THE USE OF PURE NICKEL FOR COINAGE
Various metals and alloys have been suggested or used for the manufacture of coins of small denominations, but recently pure nickel has become a coinage material. From a statement recently made in an Austrian paper it would appear that while nickel has been used to a limited extent for coins, its employment in this direction is increasing. The following taken from the Oest. Zeits. fur Berg und Huttenwesen explains the situation:
“The increased cheapness of nickel, owing to the large output of the Canadian mines, is leading to a more extended use of this metal. Only lately it was mentioned that the French Government proposed to use 400 tons in nickel coinage. Austria, it seems, is about to follow her example.

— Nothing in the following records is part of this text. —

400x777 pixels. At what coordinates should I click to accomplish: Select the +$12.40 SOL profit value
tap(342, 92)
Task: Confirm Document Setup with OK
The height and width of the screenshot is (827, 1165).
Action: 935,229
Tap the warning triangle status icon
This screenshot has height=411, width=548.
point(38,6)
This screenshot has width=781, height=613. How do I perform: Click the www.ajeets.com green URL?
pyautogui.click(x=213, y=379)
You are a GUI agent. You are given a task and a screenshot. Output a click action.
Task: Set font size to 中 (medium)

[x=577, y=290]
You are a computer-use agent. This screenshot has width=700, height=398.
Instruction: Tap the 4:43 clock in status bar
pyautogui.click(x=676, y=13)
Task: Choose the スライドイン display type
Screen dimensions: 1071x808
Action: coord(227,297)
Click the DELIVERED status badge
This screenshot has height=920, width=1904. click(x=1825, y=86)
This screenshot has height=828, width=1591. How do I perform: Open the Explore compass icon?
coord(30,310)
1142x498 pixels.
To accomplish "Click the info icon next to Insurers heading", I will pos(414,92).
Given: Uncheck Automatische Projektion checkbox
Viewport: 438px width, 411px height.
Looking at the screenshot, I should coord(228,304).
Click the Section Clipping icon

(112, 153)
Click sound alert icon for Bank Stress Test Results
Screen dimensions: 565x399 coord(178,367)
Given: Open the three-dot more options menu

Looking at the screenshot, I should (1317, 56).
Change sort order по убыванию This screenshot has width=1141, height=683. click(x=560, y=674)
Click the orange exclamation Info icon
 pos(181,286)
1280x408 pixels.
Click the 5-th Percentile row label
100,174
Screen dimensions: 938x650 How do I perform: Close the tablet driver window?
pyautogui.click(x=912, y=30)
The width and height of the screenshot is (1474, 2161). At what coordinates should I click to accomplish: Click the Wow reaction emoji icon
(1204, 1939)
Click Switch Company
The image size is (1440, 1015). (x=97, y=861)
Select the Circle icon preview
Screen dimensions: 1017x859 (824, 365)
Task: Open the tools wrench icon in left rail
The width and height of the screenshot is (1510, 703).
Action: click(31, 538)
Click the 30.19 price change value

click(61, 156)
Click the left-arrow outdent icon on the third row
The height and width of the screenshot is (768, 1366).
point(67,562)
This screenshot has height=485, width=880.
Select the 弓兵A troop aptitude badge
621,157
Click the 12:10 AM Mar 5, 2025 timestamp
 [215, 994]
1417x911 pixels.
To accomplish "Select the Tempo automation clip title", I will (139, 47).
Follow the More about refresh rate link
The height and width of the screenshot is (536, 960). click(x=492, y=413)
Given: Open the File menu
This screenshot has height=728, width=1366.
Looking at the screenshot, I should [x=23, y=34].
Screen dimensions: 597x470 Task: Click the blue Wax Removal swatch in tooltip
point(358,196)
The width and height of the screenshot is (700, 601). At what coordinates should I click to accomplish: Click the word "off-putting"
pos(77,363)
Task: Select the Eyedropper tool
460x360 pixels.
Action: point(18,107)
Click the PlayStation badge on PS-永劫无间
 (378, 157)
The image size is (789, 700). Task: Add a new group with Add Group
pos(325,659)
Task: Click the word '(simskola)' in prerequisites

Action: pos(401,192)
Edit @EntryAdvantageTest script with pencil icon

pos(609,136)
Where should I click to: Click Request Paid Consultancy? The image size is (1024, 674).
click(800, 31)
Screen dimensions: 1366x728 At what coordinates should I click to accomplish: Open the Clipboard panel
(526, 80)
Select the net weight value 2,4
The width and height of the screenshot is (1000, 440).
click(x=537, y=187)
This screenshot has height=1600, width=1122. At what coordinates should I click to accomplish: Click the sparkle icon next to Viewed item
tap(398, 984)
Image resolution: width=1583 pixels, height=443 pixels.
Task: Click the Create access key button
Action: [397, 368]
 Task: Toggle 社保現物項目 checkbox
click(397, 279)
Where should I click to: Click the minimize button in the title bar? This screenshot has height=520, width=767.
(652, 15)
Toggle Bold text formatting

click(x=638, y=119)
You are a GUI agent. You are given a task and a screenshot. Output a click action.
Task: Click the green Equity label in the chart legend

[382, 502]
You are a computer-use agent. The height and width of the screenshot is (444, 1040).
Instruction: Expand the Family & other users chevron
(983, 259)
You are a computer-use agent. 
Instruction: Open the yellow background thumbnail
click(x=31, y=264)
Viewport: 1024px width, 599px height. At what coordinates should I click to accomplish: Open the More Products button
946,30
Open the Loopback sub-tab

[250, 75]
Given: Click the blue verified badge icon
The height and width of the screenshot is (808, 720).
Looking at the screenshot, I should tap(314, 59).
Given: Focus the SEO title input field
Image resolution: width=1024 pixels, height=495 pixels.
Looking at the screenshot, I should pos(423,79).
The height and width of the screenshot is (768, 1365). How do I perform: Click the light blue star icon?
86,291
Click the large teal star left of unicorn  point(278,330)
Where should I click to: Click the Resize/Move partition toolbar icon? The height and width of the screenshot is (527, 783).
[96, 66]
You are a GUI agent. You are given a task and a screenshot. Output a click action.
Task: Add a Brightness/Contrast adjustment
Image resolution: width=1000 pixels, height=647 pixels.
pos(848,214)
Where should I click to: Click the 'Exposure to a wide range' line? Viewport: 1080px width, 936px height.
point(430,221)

“At a recent meeting of the Austro-Hungarian Parliament, says Oberbergrath Ernst, it was proposed to issue 10 and 20 farthing pieces of pure nickel and I and 2 farthing pieces of bronze. After mentioning several alloys that have been tried and found wanting, among others the “packfong,” containing 6 per cent. of silver coined in Switzerland in 1860, he instances an alloy of 25 per cent. nickel and 75 per cent. copper as one which experiments have proved, with one exception, to be suitable for small coin. This alloy is cheap, durable and hard to counterfeit. Its hardness, compared with that of copper, is 3 to 2. It can only be coined with powerful and well constructed machinery, and the impression is sharp and clear. The one fault to be found with it is that while bright when new, it soon becomes dull and gives the offensive odor of copper. With the exception of Germany, all the large countries have ceased to coin this alloy.
“Nickel is especially suitable for small coins on account of its cheapness, durability, sharpness of impression, and, most important of all, its lasting brightness; but until a process for manufacturing pure nickel was devised at the Berndorfer Metallfabrik the metal could not be coined on account of its brittleness. In I880-I88I Switzerland commenced the coinage of 20 rappen pieces of pure nickel, the dies being furnished by Krupp, of Berndorf. Krupp also furnished the plates for Mexico and Servia for their copper-nickel coins. While the former coinage of copper-nickel in Switzerland, Mexico and Servia took but 200,000 kilos (440,000 pounds), the proposed coinage of Austria will require not less than 1,050,000 kilos of pure nickel (2,310,000 pounds), and that of Hungary 450,000 kilos (990.000 pounds).”
[Apparently, the author of this article, from his remark about all the large countries having ceased to coin cupronickel. does not consider our great and glorious country within the category of even Switzerland. Our Government is still coining the five-cent pieces from cupro-nickel (copper 75 per cent. and nickel 25 per cent).
Krupp, of whom he speaks as the manufacturer of pure nickel, is not the late Herr Krupp of steel fame, but of Bernsdorf, a suburb of Vienna, Austria. We are informed. however, that he is a relative of the steel manufacturer. The Bernsdorf works is one of the largest brass and copper works in Europe.—EDITOR.